1. XML Accessibility Guidelines Produced by the World Wide Web Consortium (W3C)
(Dardailler, Palmer, & McCathieNevile, 2002)
This document provides guidelines for designing Extensible Markup Language (XML) formats and applications that take accessibility into account.
1.2.3 Accessibility Focussed Metadata and Information Architecture
When content is created for the web, it is important to add information about the content to aid search and retrieval. This content information is called metadata. Canadian Heritage Information Network (CHIN) provides information about metadata standards on its web site (http://www.chin.gc.ca/English/Standards/metadata_intro.html). Several standards for metadata are available for different kinds of content, such as learning, multimedia and cultural artefacts. Some common metadata standards for learning technologies are Dublin Core (http://dublincore.org/), CanCore (http://www.cancore.ca/), ARIADNE (http://www.ariadne-eu.org/), CEN/ISS (http://www.cenorm.be/isss/), LTSC-LOM (http://ltsc.ieee.org/) and IMS (http:/wwww.ims.org/). Although the standards are different, there has been a move towards interoperability so that the correspondences between them can be sorted and understood by different search and cataloguing systems.

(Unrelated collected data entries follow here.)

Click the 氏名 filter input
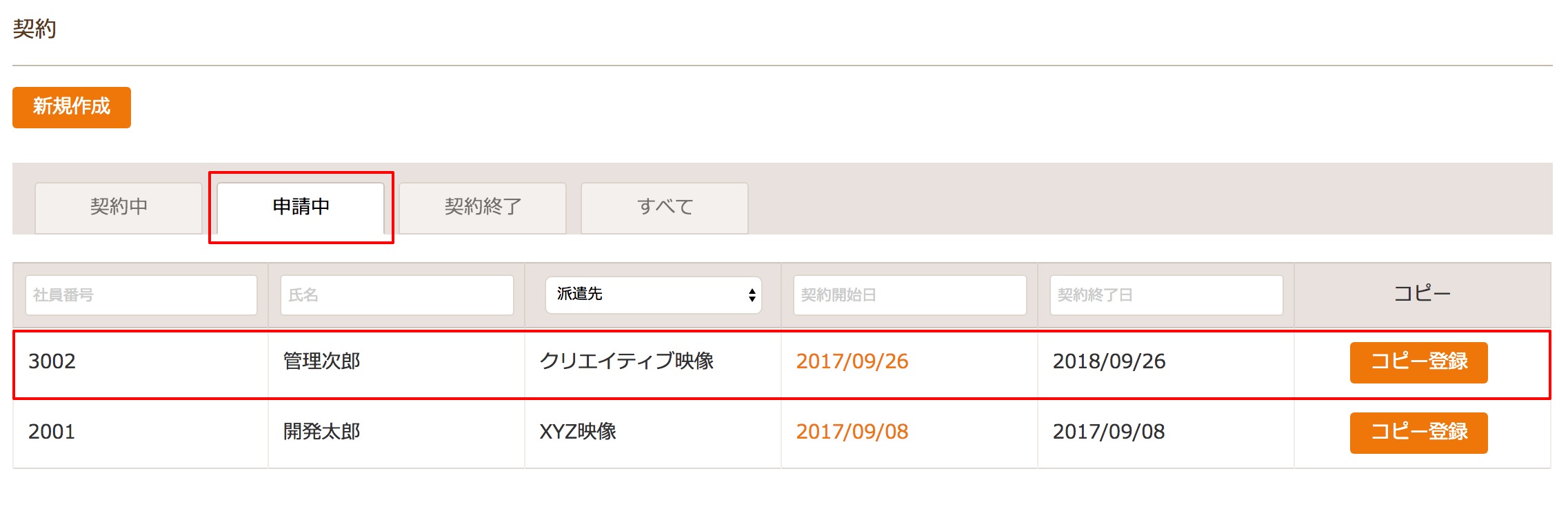 tap(397, 295)
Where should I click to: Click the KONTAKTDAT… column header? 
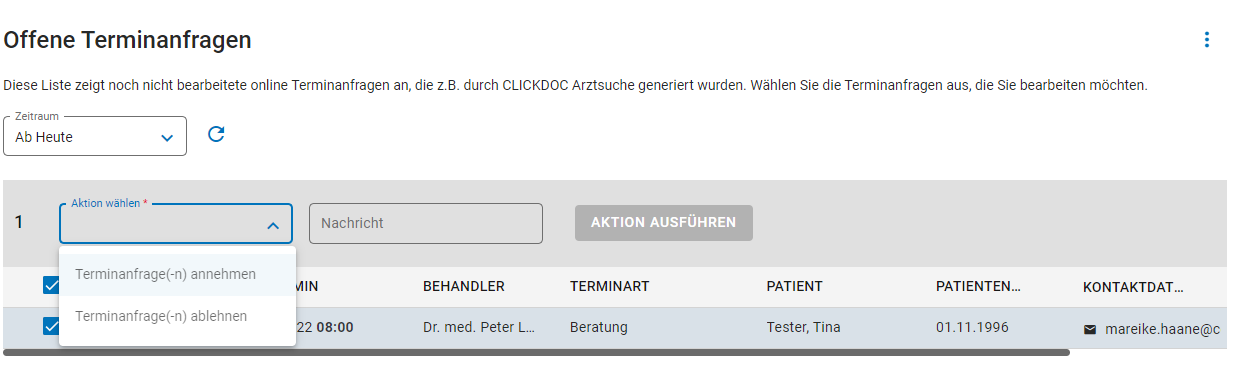(x=1133, y=287)
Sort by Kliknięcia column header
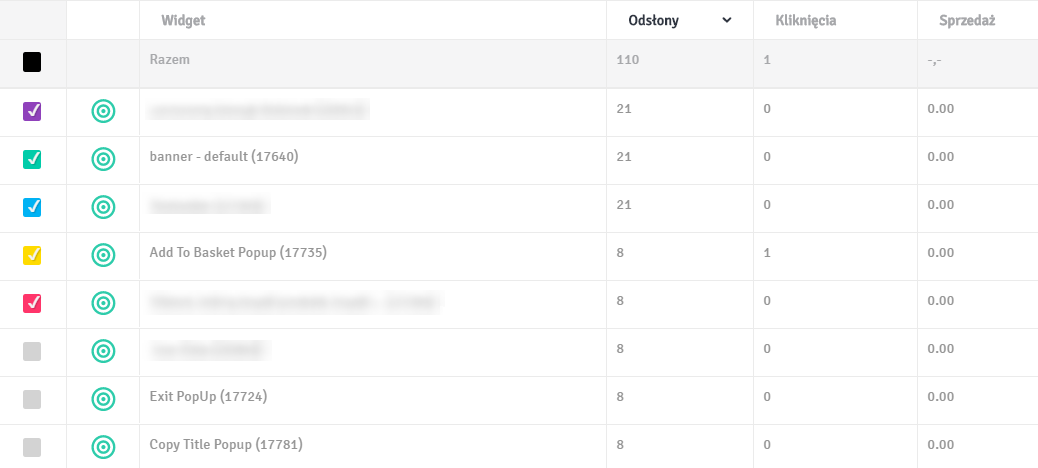This screenshot has width=1038, height=468. 806,21
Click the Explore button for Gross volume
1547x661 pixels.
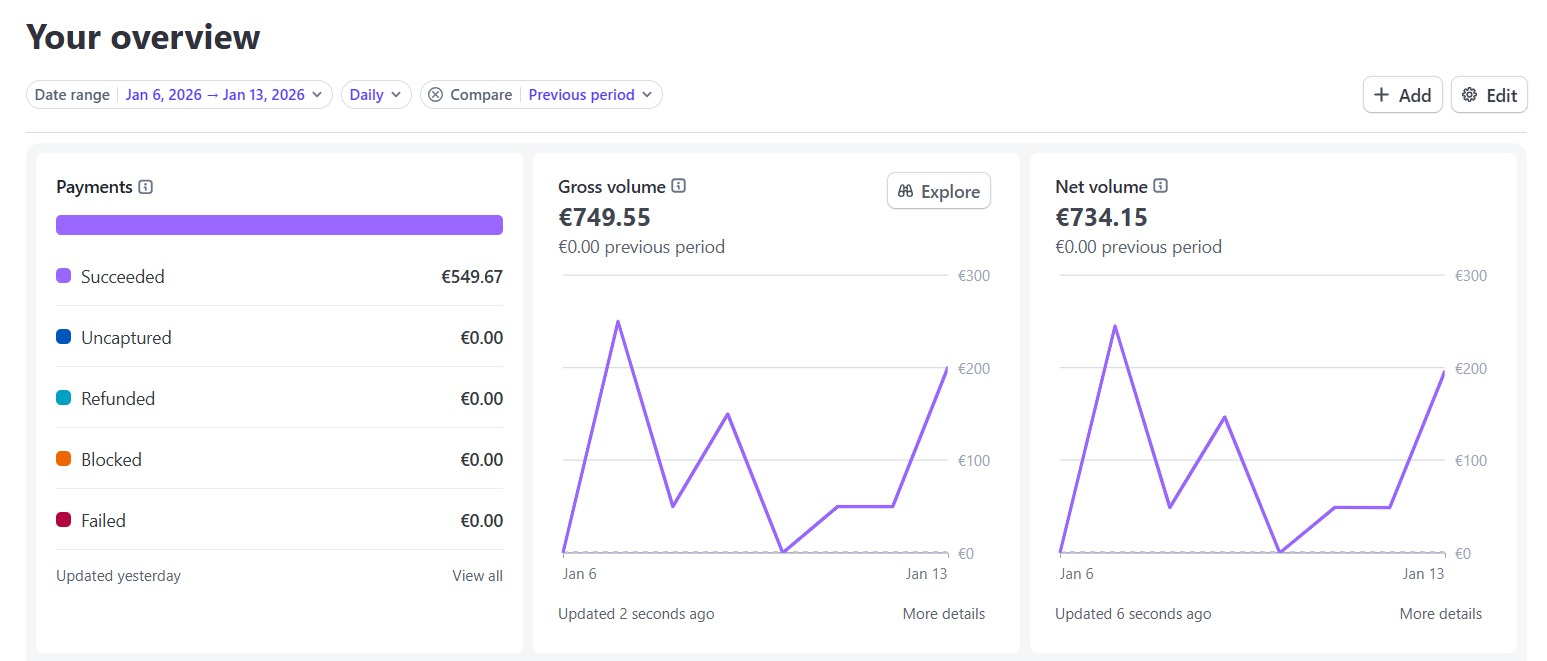point(938,190)
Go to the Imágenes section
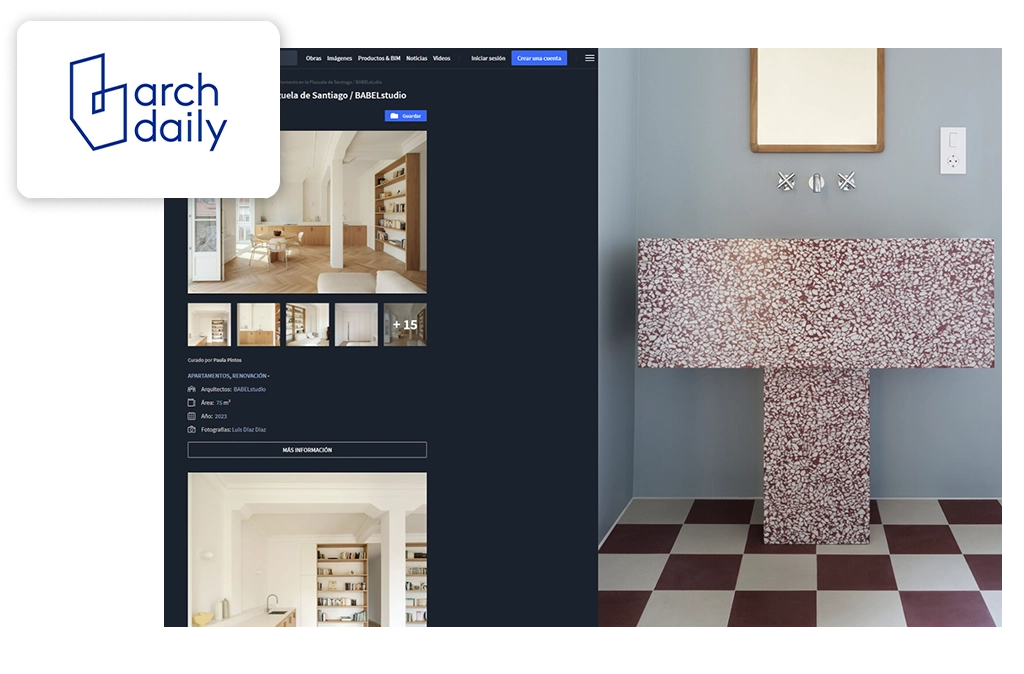1024x674 pixels. tap(339, 58)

An important aspect of accessibility in metadata is the specification of user preferences and the ability to transform content and content presentation to meet these preferences. In July 2003, IMS adopted an extended specification for accessibility elements of the Learner Information Package (ACCLIP (http://www.imsglobal.org/accessibility/index.cfm)) that control how a user wants information displayed. Other work has been carried out by the ATRC (http://www.utoronto.ca/atrc/) as part of the TILE Project (http://barrierfree.ca/tile/) to develop metadata standards for learning repositories which catalogue content to be presented in more than one modality, such as a caption for an audio track. Viewers with preset preferences in a Learner Information Package (LIP) would experience, for example, text alternatives to sound.
In developing accessible content for the web, care must be taken to include metadata that reflects content. In this way, individuals will be able to detect and utilize content that is appropriate to their control and display preferences.

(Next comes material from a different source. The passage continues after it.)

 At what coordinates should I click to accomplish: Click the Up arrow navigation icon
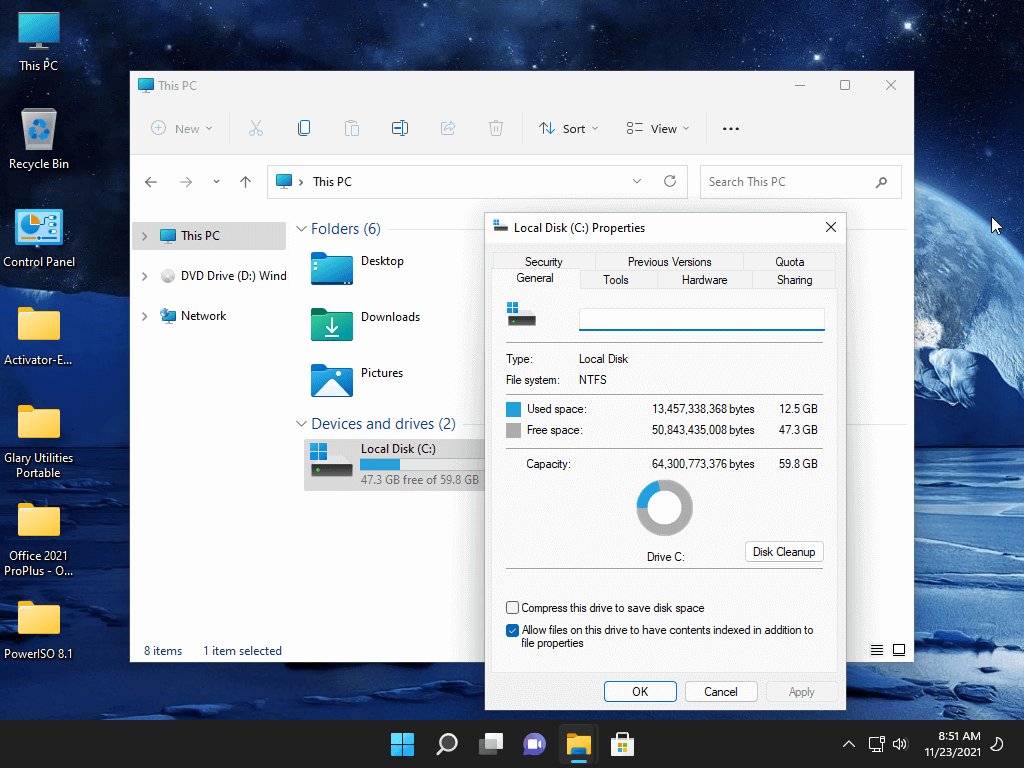[x=245, y=182]
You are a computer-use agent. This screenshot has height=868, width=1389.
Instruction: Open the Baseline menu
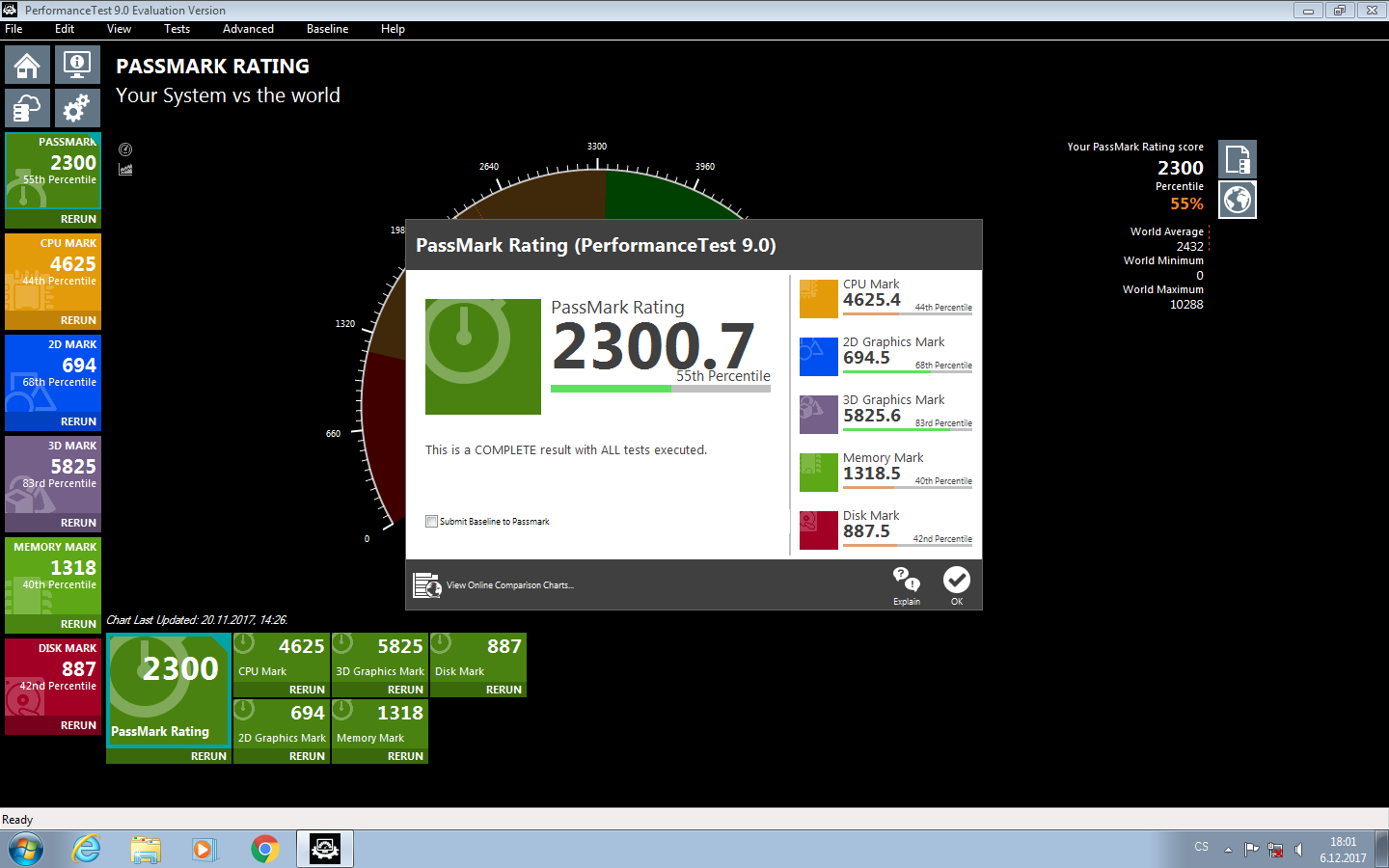tap(327, 29)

1.2.4 Inclusive Usability Evaluation Methods
Meeting accessibility standards such as those outlined in 1.2, Existing Principles of Online Accessibility, is an important first step in presenting cultural content on the Internet. Although the two aspects are closely related, perfect accessibility does not guarantee perfect usability. Good design should include some consideration of usability, ideally from the start of a project. Furthermore, the design and development process should include ongoing usability evaluations. In addition to evaluating how well the design meets user expectations for functionality and engagement, usability evaluations should be assessments of how well the design meets the Seven Principles of Universal Design:
- Equitable Use
- Flexibility in Use
- Simple and Intuitive to Use
- Perceptible Information
- Tolerance for Error
- Low Physical Effort
- Size and Space for Approach and Use
(NC State University & The Center for Universal Design, 1997, http://www.design.ncsu.edu:8120/cud/univ_design/principles/udprinciples.htm)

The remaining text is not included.